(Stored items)
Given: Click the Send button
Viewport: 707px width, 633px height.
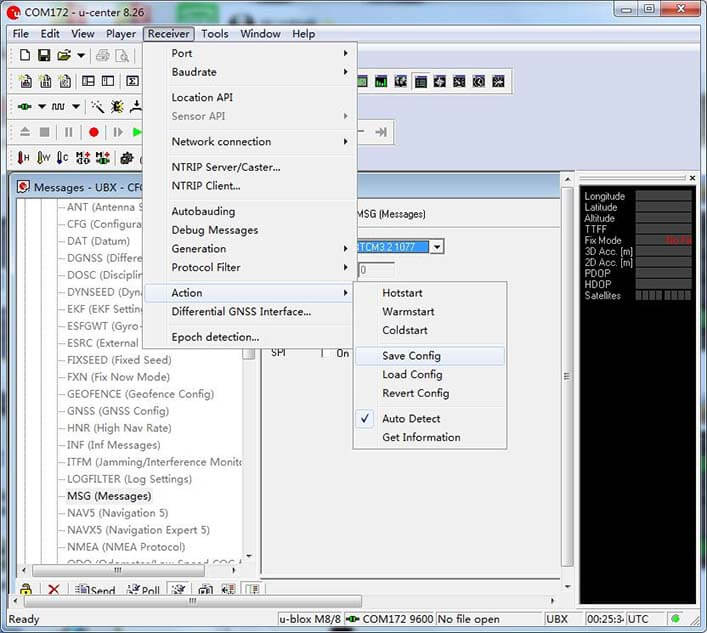Looking at the screenshot, I should pyautogui.click(x=95, y=589).
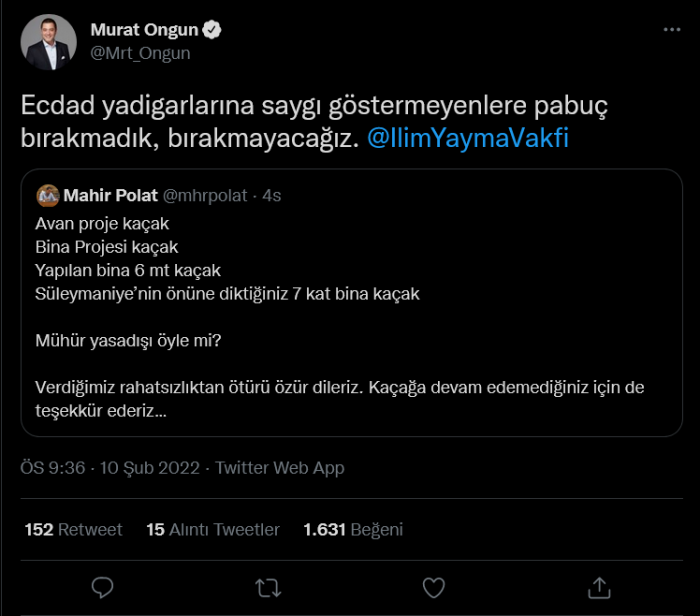Open the reply icon under the tweet
Screen dimensions: 700x616
104,587
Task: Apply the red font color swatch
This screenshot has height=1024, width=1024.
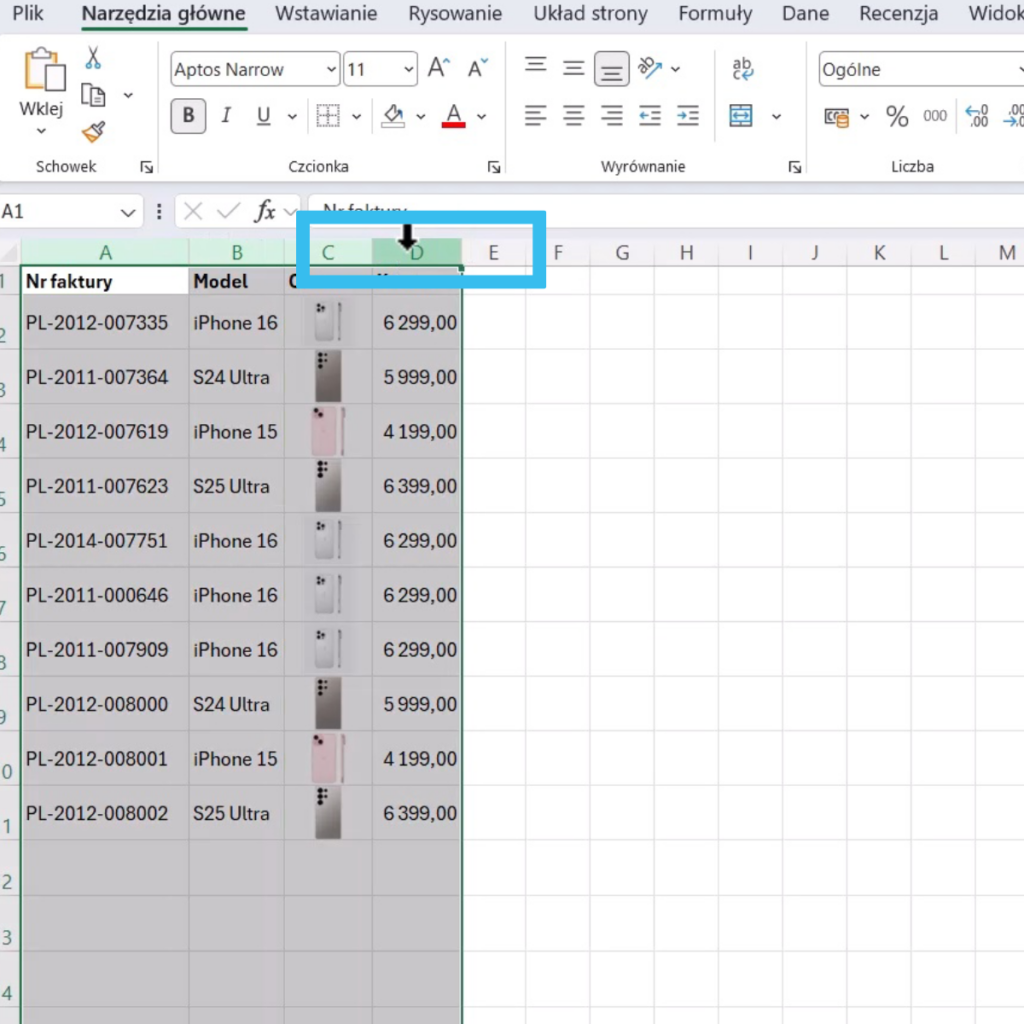Action: pos(454,117)
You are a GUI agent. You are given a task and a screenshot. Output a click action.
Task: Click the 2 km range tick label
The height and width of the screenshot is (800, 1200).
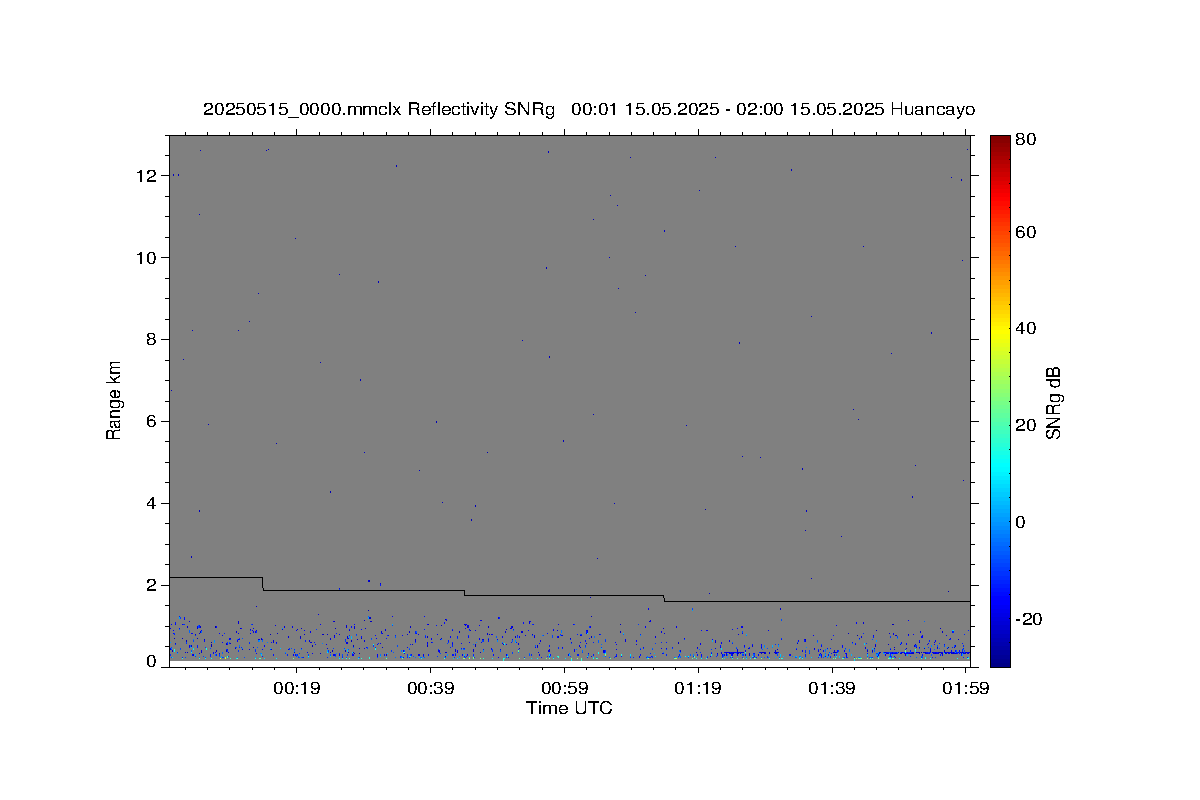tap(153, 585)
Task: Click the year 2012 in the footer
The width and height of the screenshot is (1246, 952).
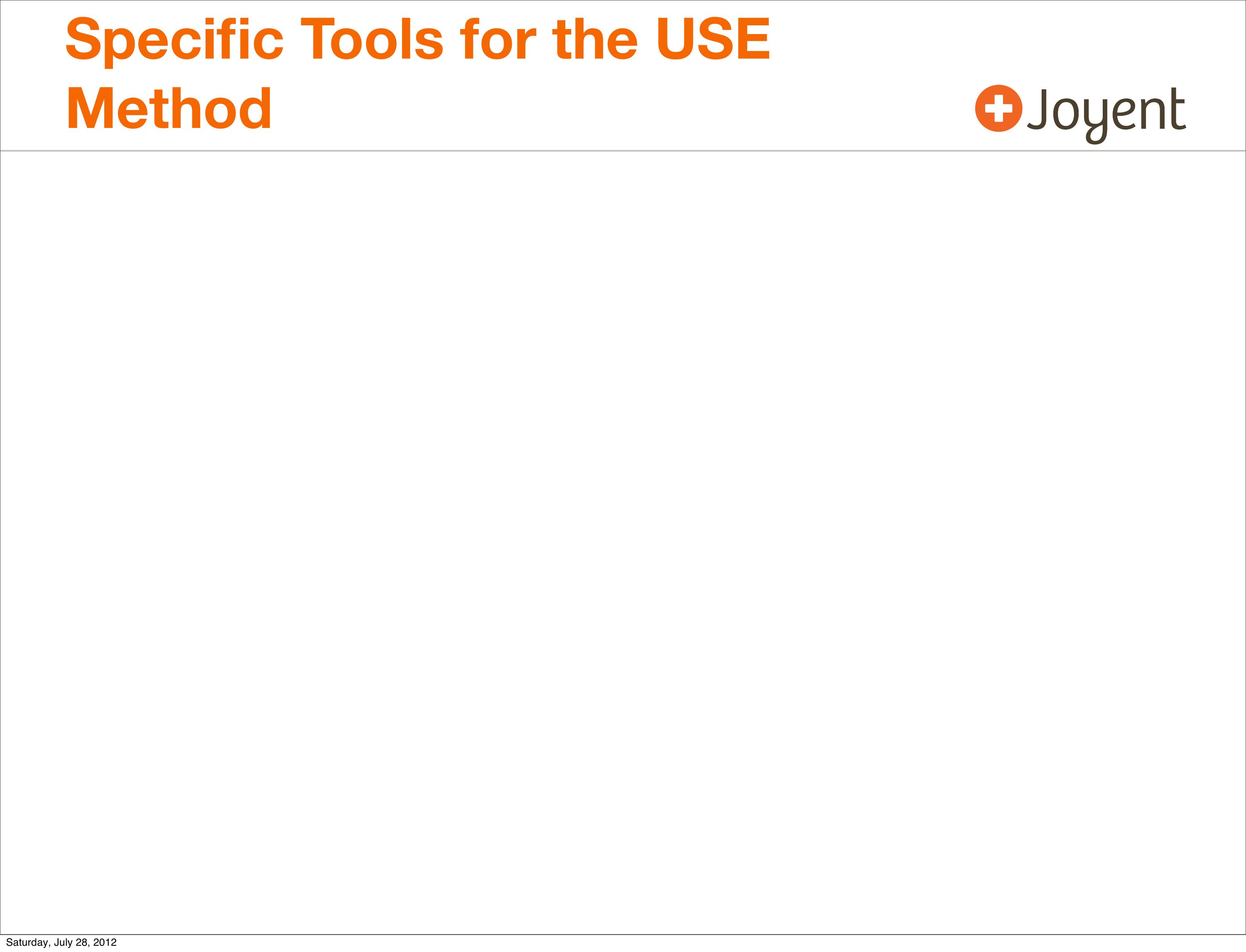Action: 105,942
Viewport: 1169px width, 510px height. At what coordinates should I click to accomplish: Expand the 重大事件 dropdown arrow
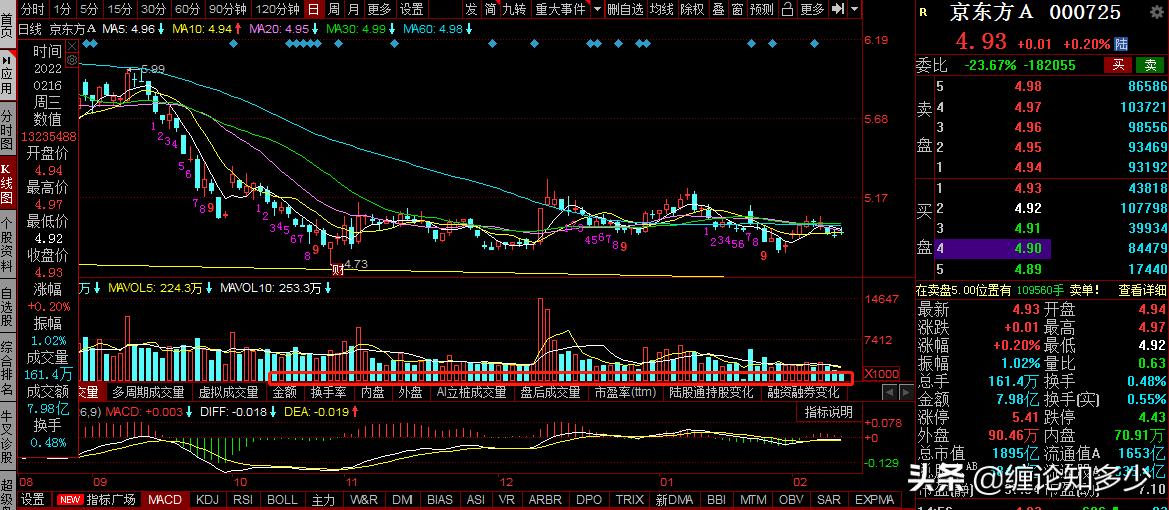(597, 9)
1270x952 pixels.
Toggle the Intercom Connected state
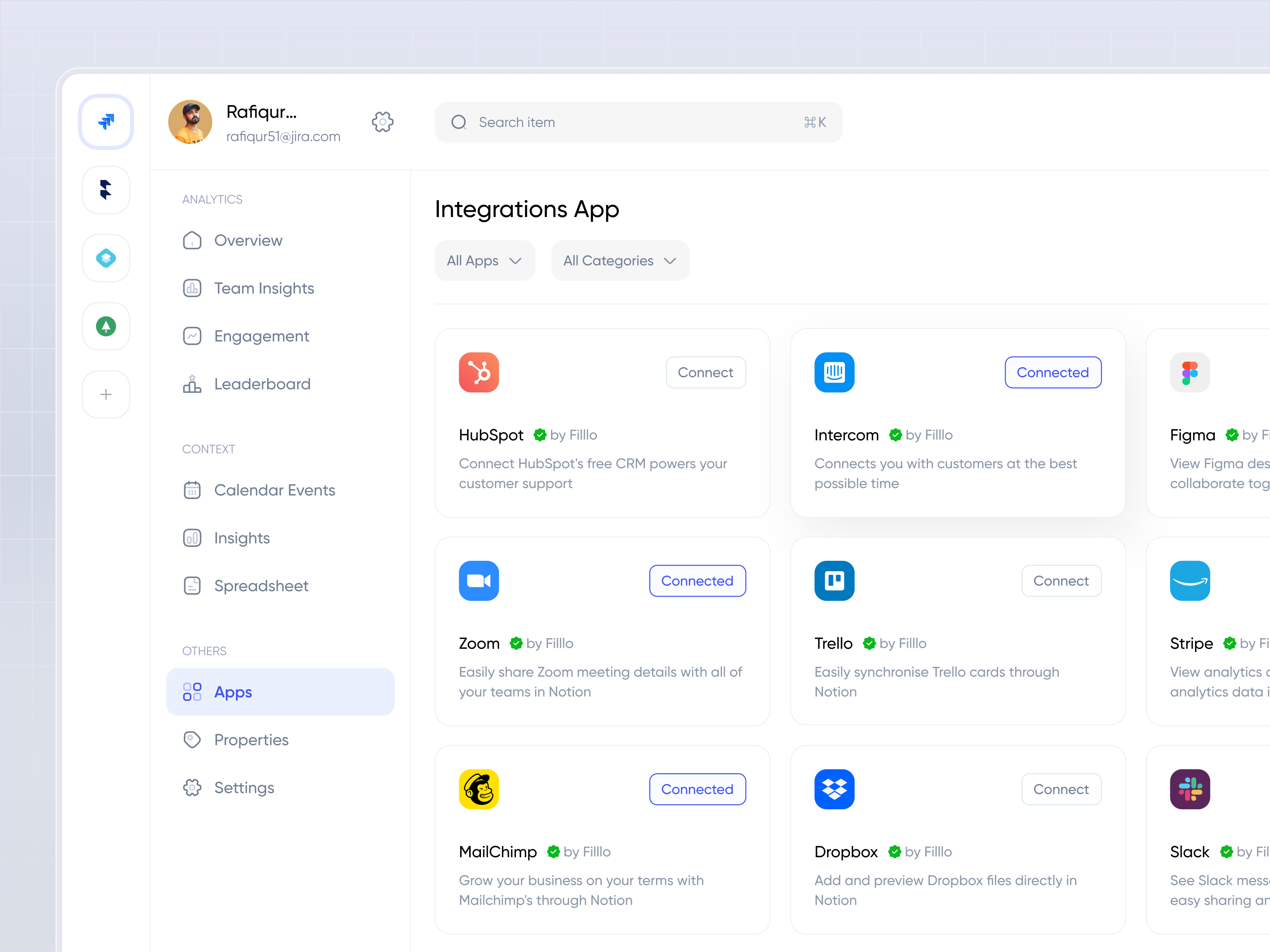pyautogui.click(x=1053, y=372)
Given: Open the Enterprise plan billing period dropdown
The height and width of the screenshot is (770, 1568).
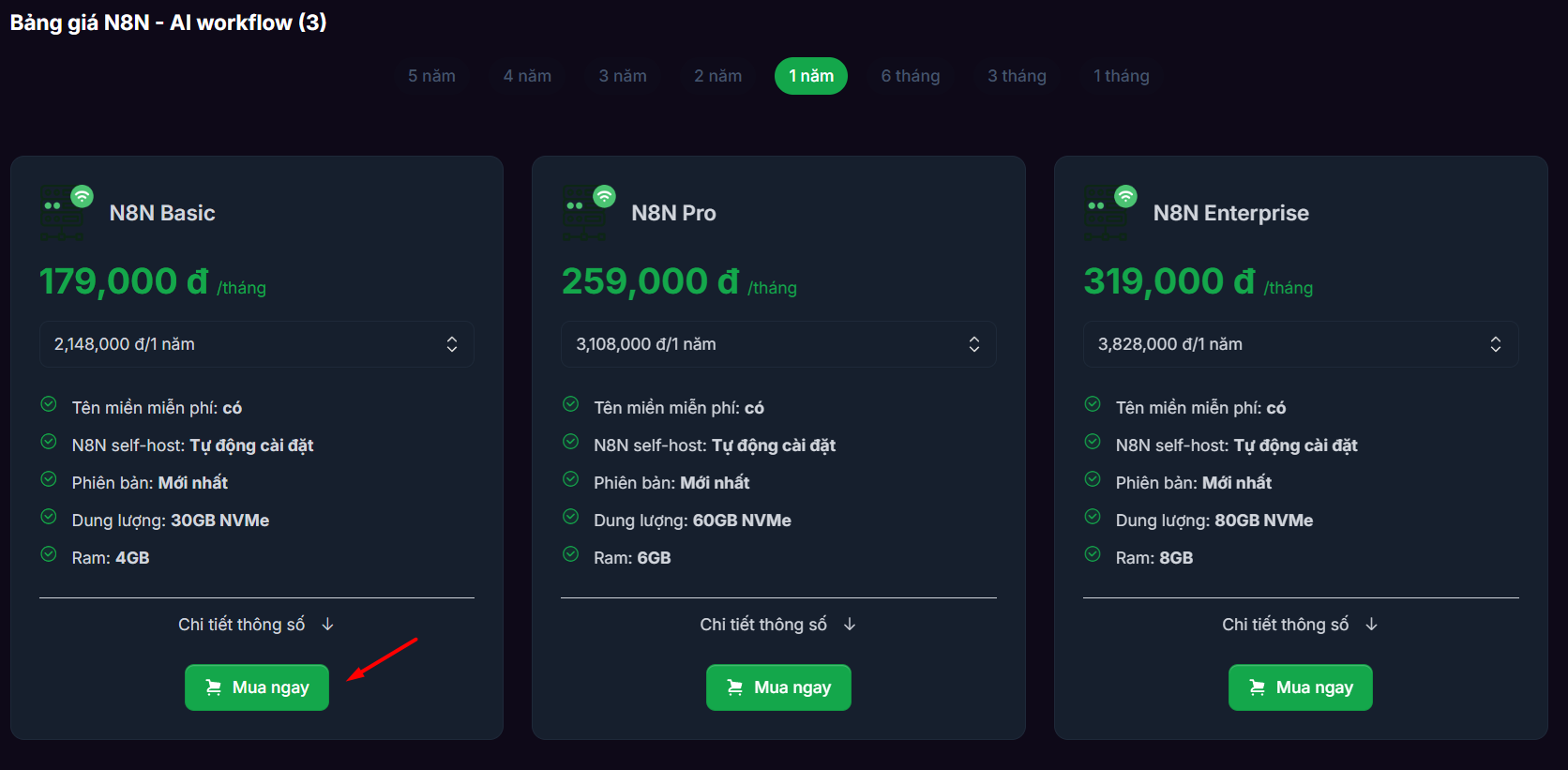Looking at the screenshot, I should tap(1300, 344).
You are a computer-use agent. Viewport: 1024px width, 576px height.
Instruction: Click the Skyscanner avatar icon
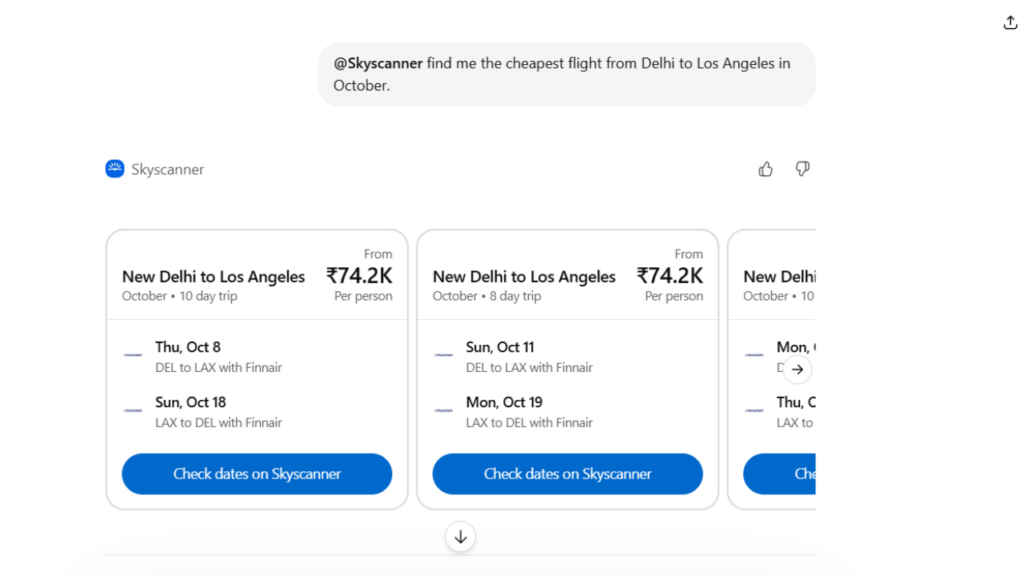(x=115, y=169)
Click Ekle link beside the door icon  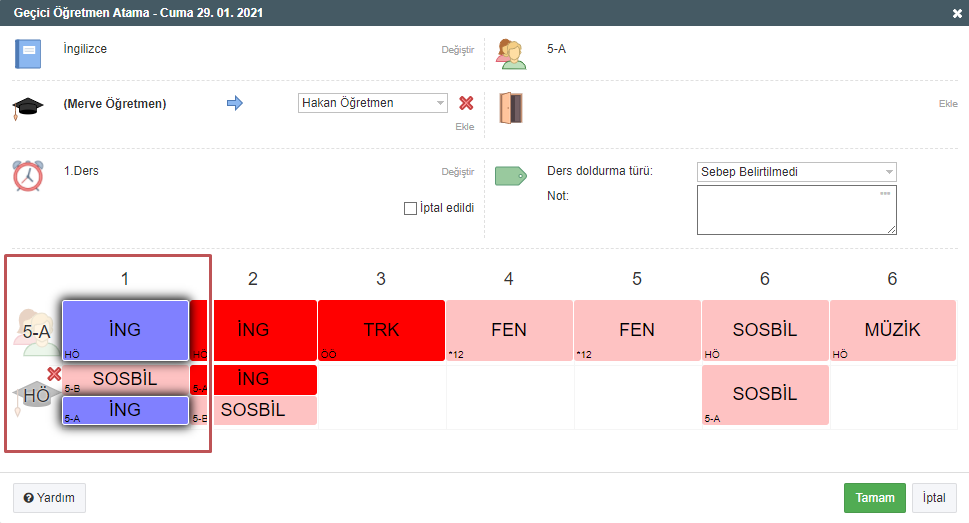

What is required: Copy every entry above word for word, leaving out the pictures.

The completed task:
Given: Click the Send button
Viewport: 707px width, 633px height.
Looking at the screenshot, I should pyautogui.click(x=95, y=589).
Open the reply icon under the tweet
Screen dimensions: 700x616
104,587
Task: Apply the red font color swatch
This screenshot has height=1024, width=1024.
Action: pos(454,117)
You are a GUI agent. You are given a task and a screenshot. Output a click action.
Task: Click the 2 km range tick label
The height and width of the screenshot is (800, 1200).
tap(153, 585)
Task: Click the year 2012 in the footer
The width and height of the screenshot is (1246, 952).
Action: 105,942
Viewport: 1169px width, 510px height. At what coordinates should I click to accomplish: Expand the 重大事件 dropdown arrow
(597, 9)
1270x952 pixels.
Toggle the Intercom Connected state
pyautogui.click(x=1053, y=372)
Given: Open the Enterprise plan billing period dropdown
The height and width of the screenshot is (770, 1568).
Looking at the screenshot, I should tap(1300, 344).
You are a computer-use agent. Viewport: 1024px width, 576px height.
Instruction: Click the Skyscanner avatar icon
(x=115, y=169)
Click Ekle link beside the door icon  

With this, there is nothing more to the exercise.